Mr. Davis resigned in May 2007. Noreen Mavro Flanders, county treasurer, stepped in as acting manager. Once again a screening committee got to work.
In April 2008, the commissioners ended an eight-month search process and voted 4-3 to hire Mr. Smith, a civil engineer and former Aquinnah selectman.
At the time Mr. Smith was also legislative liaison to state representative Eric Turkington, a position that paid him $34,000 annually.
The county commissioners and Mr. Smith agreed on a six-month contract based on an annual salary of $45,000. The terms were designed so that Mr. Smith could retain his liaison job until the end of the year. In December 2008, the commissioners signed a new contract with Mr. Smith.
What the manager manages
Although the county manager serves as the administrative manager for the seven county commissioners, the actual responsibilities of the job are limited.
The Martha’s Vineyard Airport, which by statute is under the control of the appointed airport commission and its professional airport manager, represents more than half of the county budget.

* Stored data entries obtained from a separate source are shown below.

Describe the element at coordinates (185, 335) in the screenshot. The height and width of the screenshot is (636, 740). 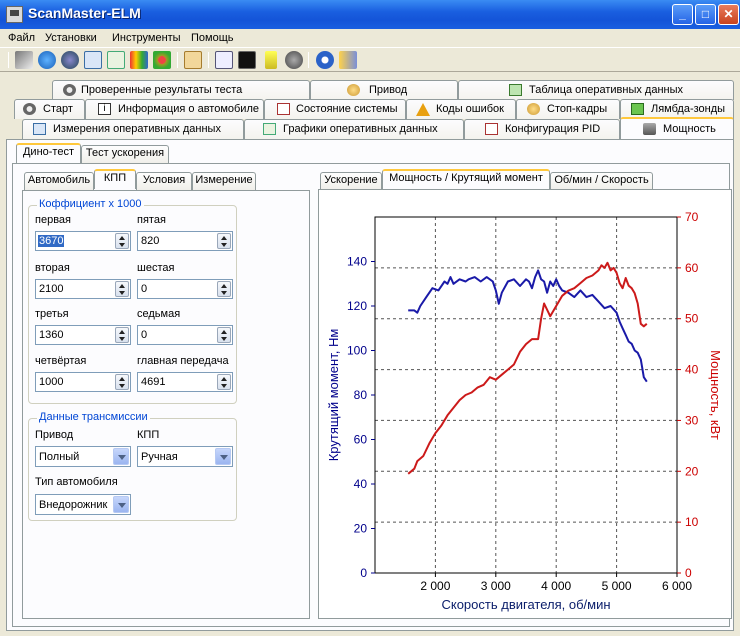
I see `gear-7-input: 0` at that location.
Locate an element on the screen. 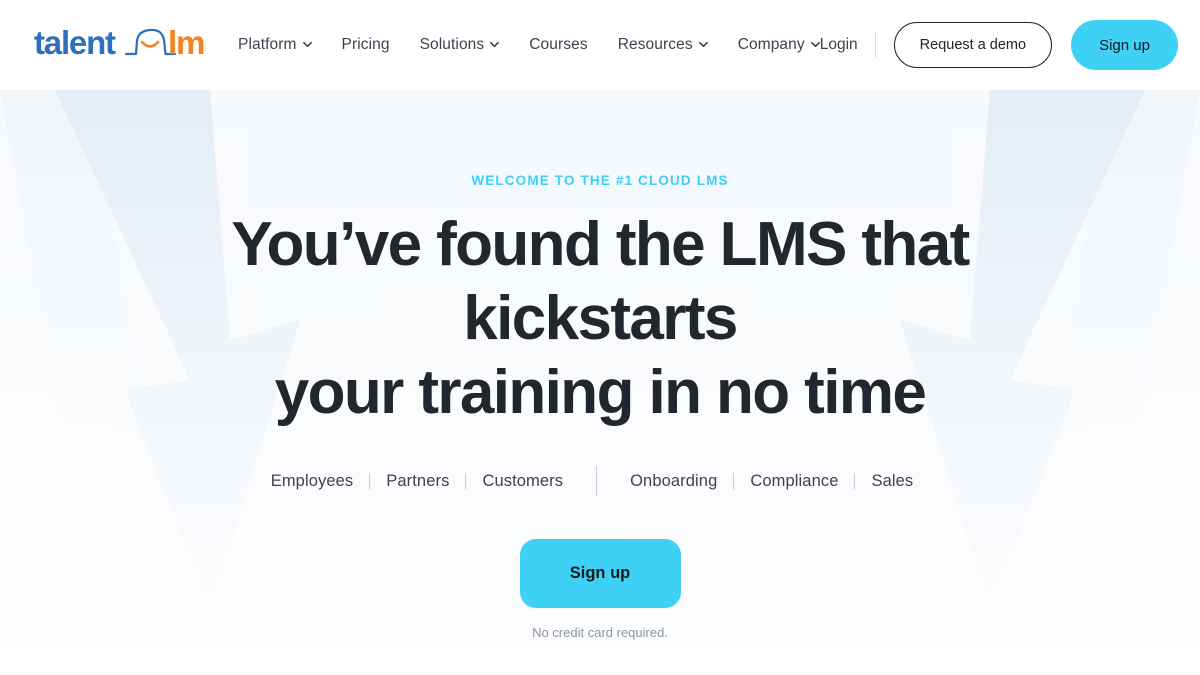  headline-line-2: your training in no time is located at coordinates (600, 392).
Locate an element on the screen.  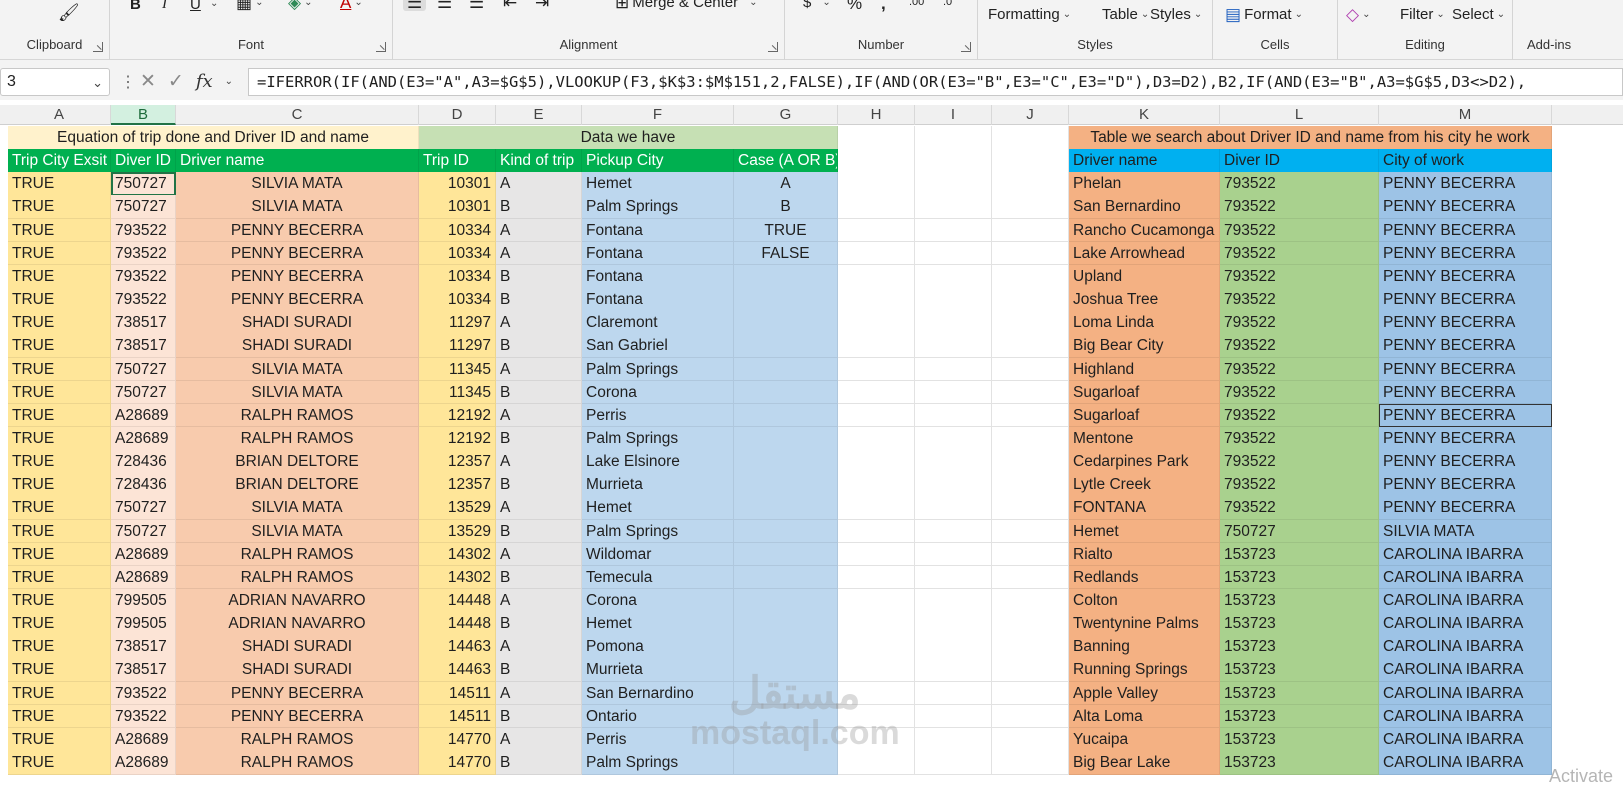
name-box: 3 ⌄ is located at coordinates (55, 82).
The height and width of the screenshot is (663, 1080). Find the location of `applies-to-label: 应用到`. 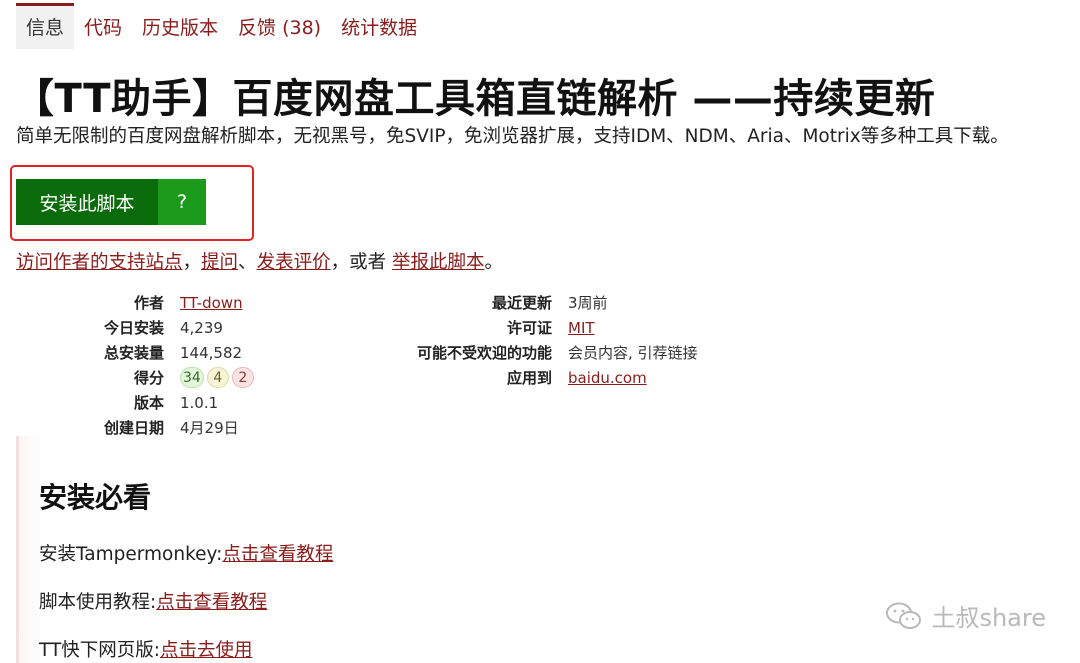

applies-to-label: 应用到 is located at coordinates (529, 378).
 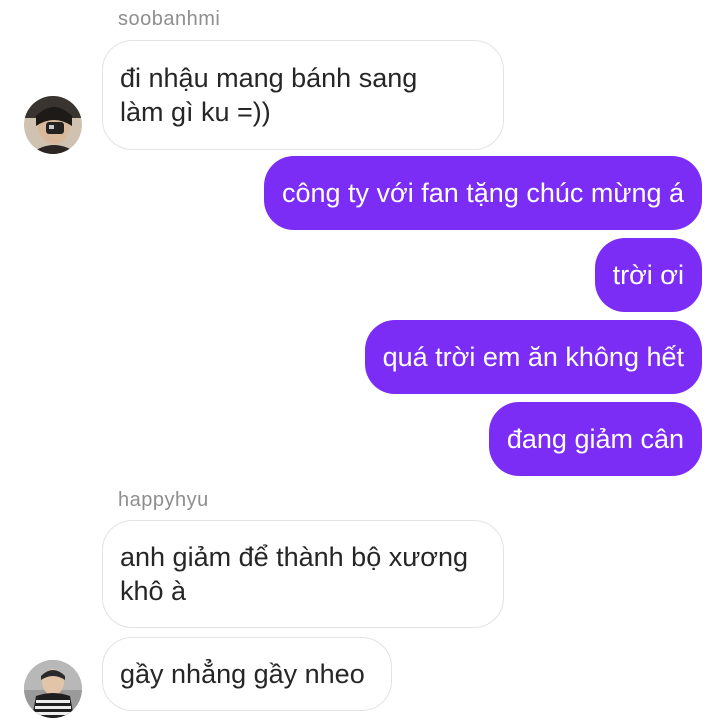 What do you see at coordinates (269, 95) in the screenshot?
I see `message-text: đi nhậu mang bánh sang làm gì ku =))` at bounding box center [269, 95].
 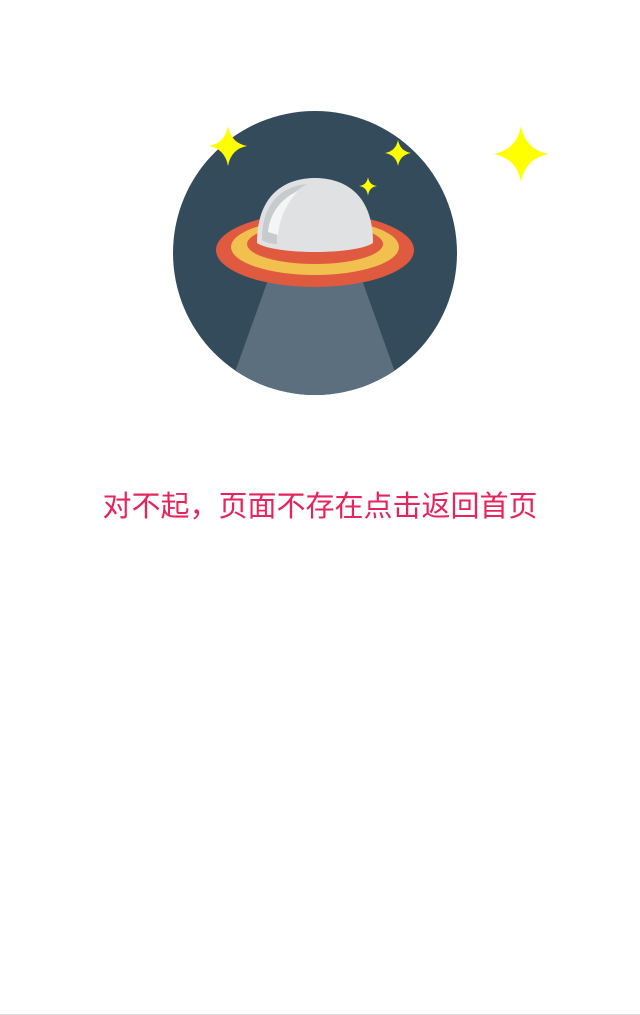 I want to click on star-icon, so click(x=521, y=154).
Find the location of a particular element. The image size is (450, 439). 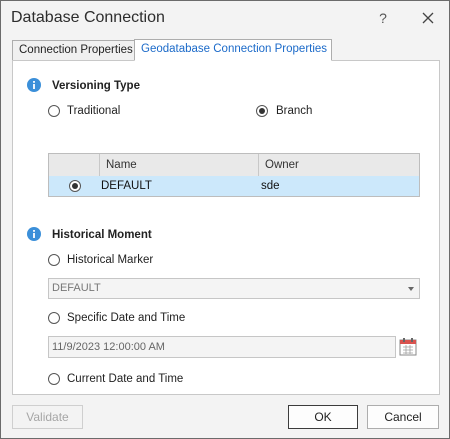

close-button is located at coordinates (428, 18).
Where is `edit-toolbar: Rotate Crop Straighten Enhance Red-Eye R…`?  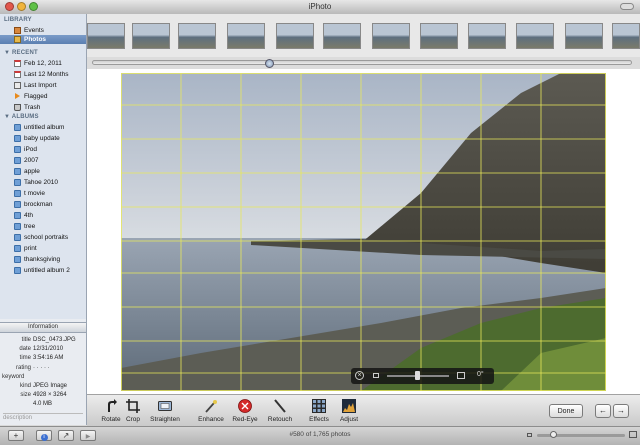 edit-toolbar: Rotate Crop Straighten Enhance Red-Eye R… is located at coordinates (364, 410).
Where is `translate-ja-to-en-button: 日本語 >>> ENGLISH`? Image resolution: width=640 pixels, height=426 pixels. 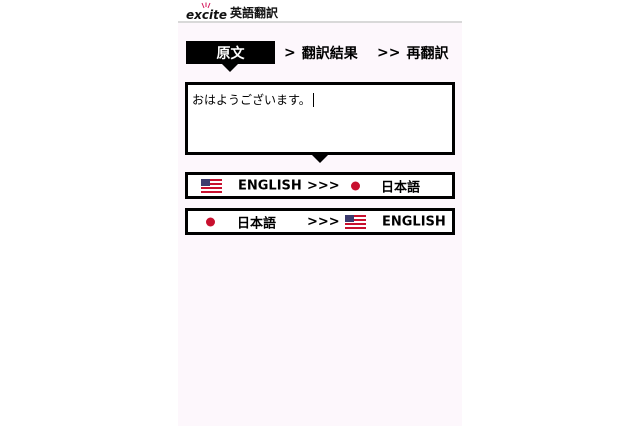 translate-ja-to-en-button: 日本語 >>> ENGLISH is located at coordinates (320, 222).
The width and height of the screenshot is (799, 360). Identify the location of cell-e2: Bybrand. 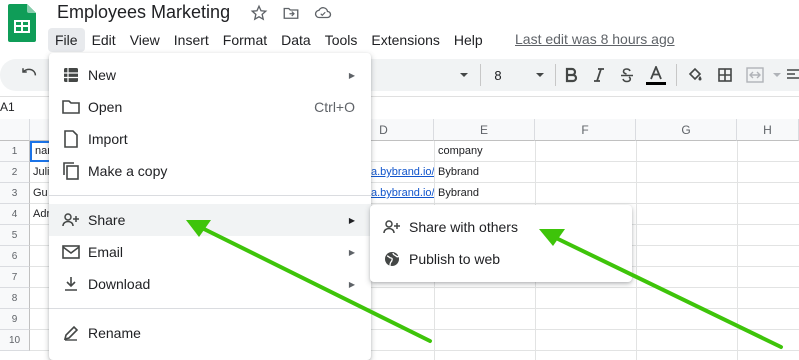
(485, 172).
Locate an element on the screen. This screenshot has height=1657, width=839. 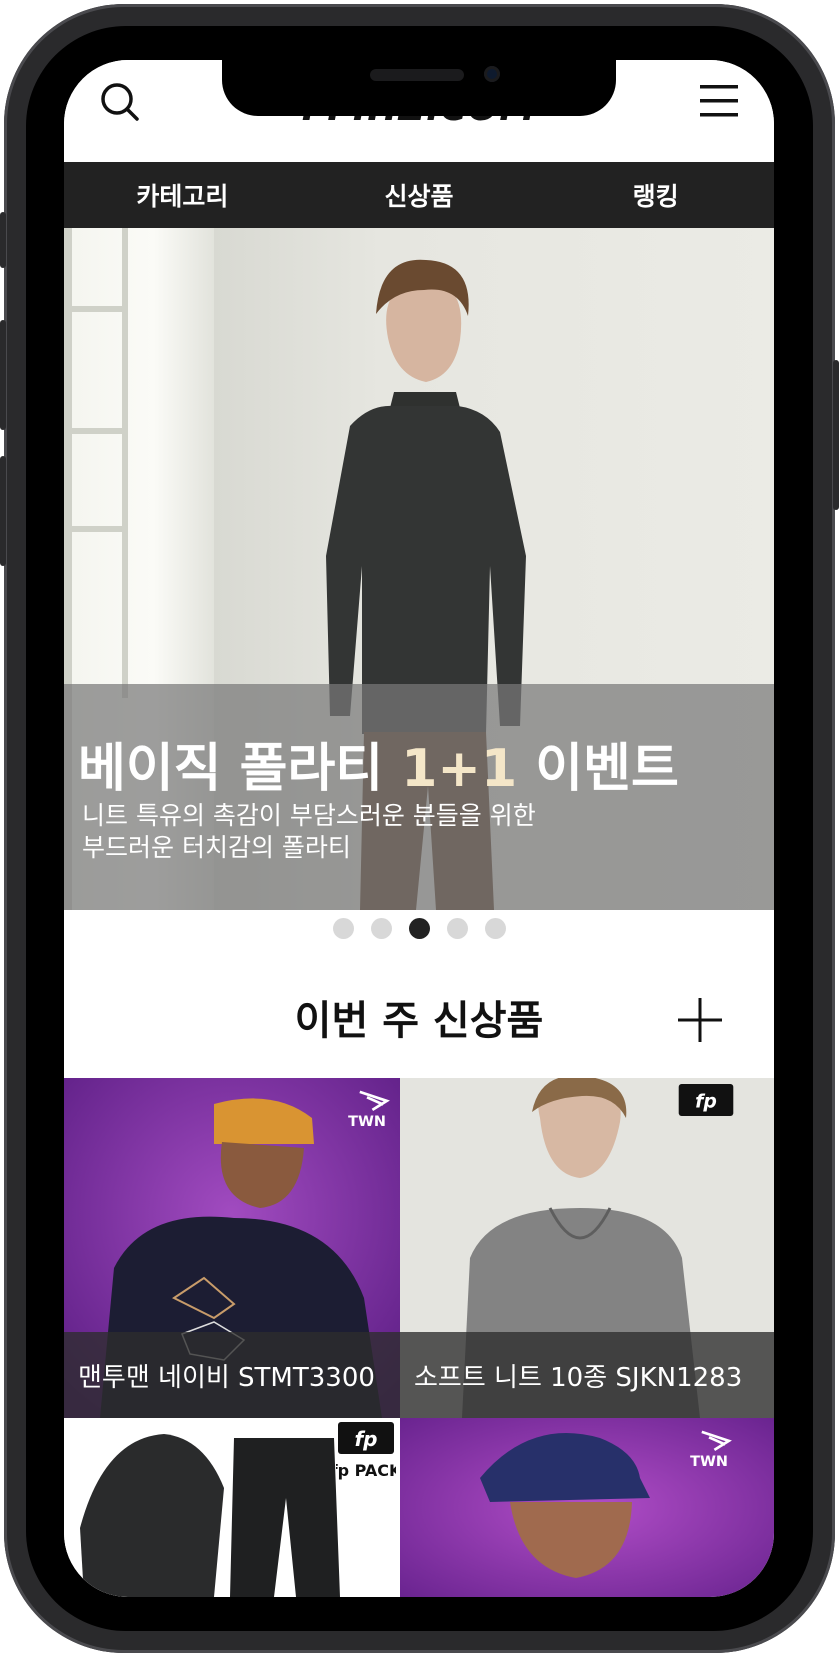
search-icon is located at coordinates (120, 102).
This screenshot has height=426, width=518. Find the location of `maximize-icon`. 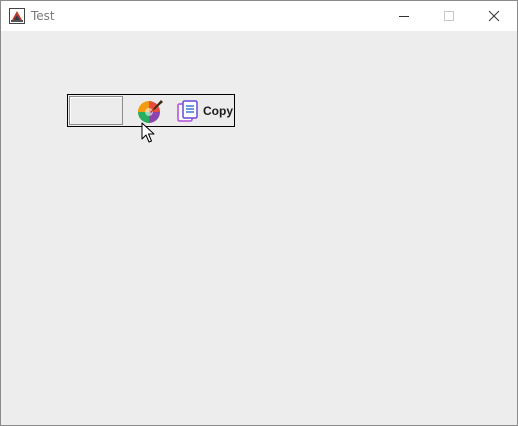

maximize-icon is located at coordinates (449, 16).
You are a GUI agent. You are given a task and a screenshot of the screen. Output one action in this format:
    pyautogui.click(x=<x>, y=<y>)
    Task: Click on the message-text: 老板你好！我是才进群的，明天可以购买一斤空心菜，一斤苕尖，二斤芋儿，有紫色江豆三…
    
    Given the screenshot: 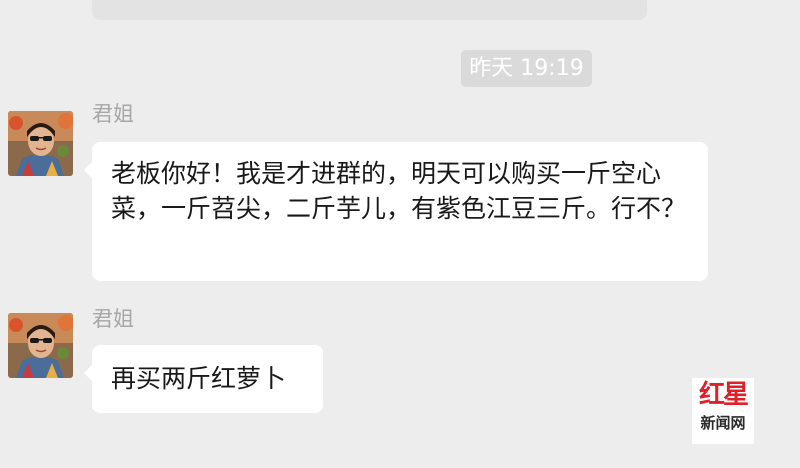 What is the action you would take?
    pyautogui.click(x=399, y=191)
    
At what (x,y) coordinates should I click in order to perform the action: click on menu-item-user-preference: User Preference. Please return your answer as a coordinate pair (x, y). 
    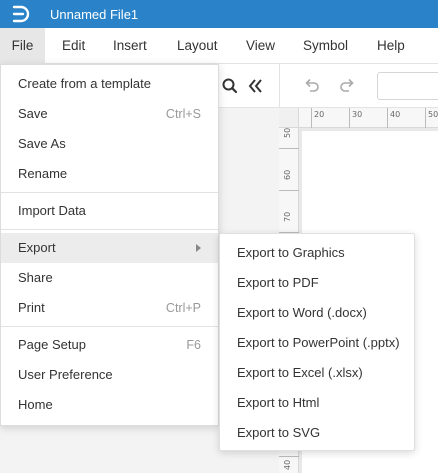
    Looking at the image, I should click on (110, 375).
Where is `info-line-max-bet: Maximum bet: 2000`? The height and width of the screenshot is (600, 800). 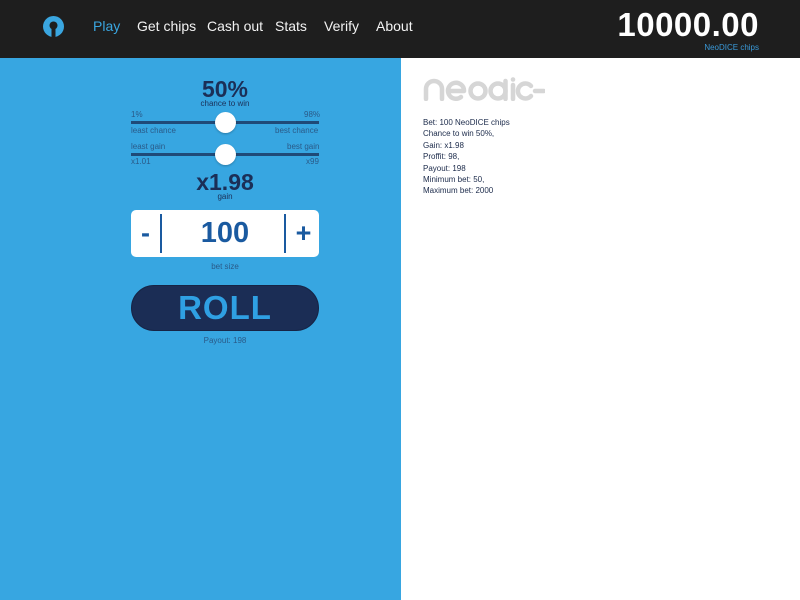
info-line-max-bet: Maximum bet: 2000 is located at coordinates (458, 190).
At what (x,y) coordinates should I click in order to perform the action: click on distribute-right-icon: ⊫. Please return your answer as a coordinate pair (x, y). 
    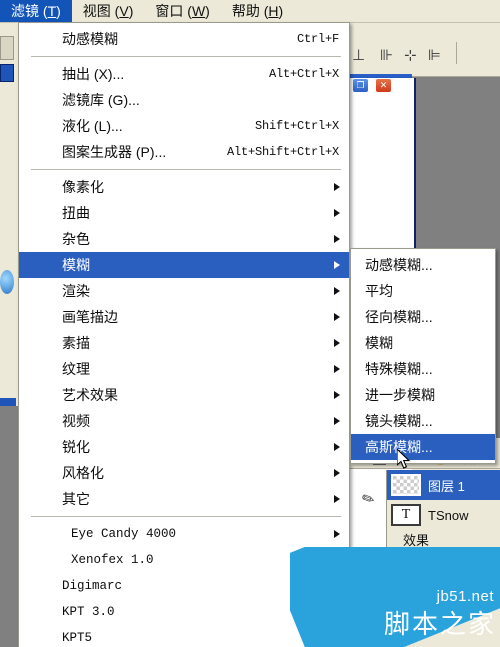
    Looking at the image, I should click on (434, 56).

State and federal regulations prohibit any use of airport revenue for uses unrelated to the airport.
The sheriff’s office is under state control. The registry of deeds, and the office of the county treasurer are county departments headed by elected county officials who do not answer to the county manager and have direct control over their employees.
In terms of day-to-day supervision and responsibilities, the county manager oversees three people in three departments: the county manager’s office, veterans affairs, and integrated pest management.
In the current fiscal year, Dukes County assessed towns a total of $849,414 to operate the county government.
Town-meeting voters have no direct say in the assessment they must pay. The assessment cannot be amended on the town-meeting floor and does not show up on the operating budget.
Taxpayers must rely first on the county commissioners to exercise fiscal oversight and ultimately on the members of the county’s finance advisory board, which includes one selectman from each town.
In the current fiscal year, county assessments by town are: Chilmark, $128,024; Edgartown, $305,423; Aquinnah, $31,459; Gosnold, $11,360; Oak Bluffs, $126,276; Tisbury, $126,276; West Tisbury, $120,596.
The seven elected county commissioners are: Leslie Leland of West Tisbury, John Alley of West Tisbury, Tristan Israel of Tisbury, Melinda Loberg of Tisbury, Lenny Jason of Chilmark, Carlene Gatting of Edgartown, and Thomas Hallahan of Oak Bluffs. Mr. Alley and Mr. Jason have served on the commission since the adoption of the county charter in 1995.